Worse yet, prevalent in the kinds of food and drink advertised during games are endocrine-disrupting chemicals connected to lower testosterone levels, falling sperm counts, and the rise of defective sperm in males; in females, they can mean early puberty, declining egg quality, and more miscarriages. Infants with greater exposures to endocrine disruptors like phthalates tend to have higher rates of physical deformations, including smaller penises.

A small price to pay to watch an athlete who hates the country in which he was born and bred play a game.

The physical consequences of watching sports, like those of porn consumption, ultimately make men distracted, weaker, fatter, and less virile. But the moral, civic, and spiritual parallels are even clearer and more disturbing.

At the height of the controversy over athletes protesting and condemning the United States, the police, many avid sports fans, and even conservatives refused to turn off the television. They kept on donning jerseys, kept on drinking and eating junk while complaining about America going to hell. And as Black Lives Matter riots tore through the country, as athletes showed solidarity with the mayhem, the same sports fans watched just as attentively, complying with the restrictions that kept them out of churches and gyms but didn’t do much to stop looters. The same people who organized to wave flags in protest against the pillaging of cities never stopped patronizing the individuals and organizations that fueled last year’s days of rage.

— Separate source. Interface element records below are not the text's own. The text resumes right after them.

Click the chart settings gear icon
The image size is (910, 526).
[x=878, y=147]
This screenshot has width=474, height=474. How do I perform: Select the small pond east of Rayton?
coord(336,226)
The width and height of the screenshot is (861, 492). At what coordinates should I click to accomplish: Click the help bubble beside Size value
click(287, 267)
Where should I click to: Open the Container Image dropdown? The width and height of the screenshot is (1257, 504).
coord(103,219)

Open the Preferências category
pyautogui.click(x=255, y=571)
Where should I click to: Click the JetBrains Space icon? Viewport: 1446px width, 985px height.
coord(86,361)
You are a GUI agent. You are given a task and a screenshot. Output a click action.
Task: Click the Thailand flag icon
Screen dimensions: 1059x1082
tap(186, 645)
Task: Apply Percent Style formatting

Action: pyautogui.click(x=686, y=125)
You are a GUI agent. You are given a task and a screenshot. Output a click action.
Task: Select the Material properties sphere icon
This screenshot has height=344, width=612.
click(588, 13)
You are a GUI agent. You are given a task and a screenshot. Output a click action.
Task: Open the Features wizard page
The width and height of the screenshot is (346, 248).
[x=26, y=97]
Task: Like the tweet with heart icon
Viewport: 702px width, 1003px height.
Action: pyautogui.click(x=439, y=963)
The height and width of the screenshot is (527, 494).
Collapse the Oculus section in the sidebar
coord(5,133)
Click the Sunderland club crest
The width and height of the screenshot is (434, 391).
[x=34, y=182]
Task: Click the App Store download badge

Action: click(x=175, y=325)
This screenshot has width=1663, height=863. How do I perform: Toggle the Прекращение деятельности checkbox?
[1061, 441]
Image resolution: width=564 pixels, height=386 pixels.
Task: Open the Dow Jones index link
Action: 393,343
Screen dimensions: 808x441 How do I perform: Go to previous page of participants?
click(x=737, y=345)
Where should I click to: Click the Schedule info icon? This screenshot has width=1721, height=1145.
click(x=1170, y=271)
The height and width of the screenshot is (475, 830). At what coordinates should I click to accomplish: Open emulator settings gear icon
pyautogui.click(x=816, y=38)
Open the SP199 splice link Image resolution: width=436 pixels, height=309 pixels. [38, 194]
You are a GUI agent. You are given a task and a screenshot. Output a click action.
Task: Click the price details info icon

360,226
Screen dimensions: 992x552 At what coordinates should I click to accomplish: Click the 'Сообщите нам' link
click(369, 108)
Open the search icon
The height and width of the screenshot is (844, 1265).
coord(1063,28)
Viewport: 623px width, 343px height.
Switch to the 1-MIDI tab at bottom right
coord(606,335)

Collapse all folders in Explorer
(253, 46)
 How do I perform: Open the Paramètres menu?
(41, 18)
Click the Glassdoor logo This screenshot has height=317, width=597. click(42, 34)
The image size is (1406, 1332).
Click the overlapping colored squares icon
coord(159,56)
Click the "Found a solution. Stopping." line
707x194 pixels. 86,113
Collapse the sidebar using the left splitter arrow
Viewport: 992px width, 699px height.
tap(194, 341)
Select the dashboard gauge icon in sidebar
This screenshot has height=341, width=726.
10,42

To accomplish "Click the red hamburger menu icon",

Why? Many people simply wanted and needed to watch their favorite teams, although they didn’t like the shame and guilt that accompanied recognizing the dissonance between their views and those of the athletes and the industry. Once again, there is an interesting parallel here. A study found that compulsive porn consumers report wanting and needing more porn, although they don’t necessarily like it. ‘This disconnect between wanting and liking is a hallmark feature of reward circuitry dysregulation,’ writes Barr. That kind of dysregulation seems to be the hallmark of mass man in mass society — a feature rather than a bug.

The first step toward recovery is admitting we have a problem. And as C.S. Lewis wrote, the problem in our time is that we ‘make men without chests and expect of them virtue and enterprise.’ In other words, we have lost sight of what makes men good yet complain about the consequences of a world without the virtue for which good men are necessary. ‘We laugh at honor and are shocked to find traitors in our midst. We castrate and bid the geldings be fruitful,’ Lewis concludes. So castrated are we now that we are not even allowed to notice that those most vulnerable to COVID-19 are obese and sedentary. It does not strike us as odd that swinish individuals like CNN’s Brian Stelter should wheezingly comment on public health issues.

To watch sports today is to subsidize the enemies of decency and virtue, all the while allowing ourselves to physically and morally wither. It is the glorification of bread and circuses and the squandering of vital energies. But it doesn’t have to be this way, and fighting back is as easy as turning off the television and relearning how to be good and strong.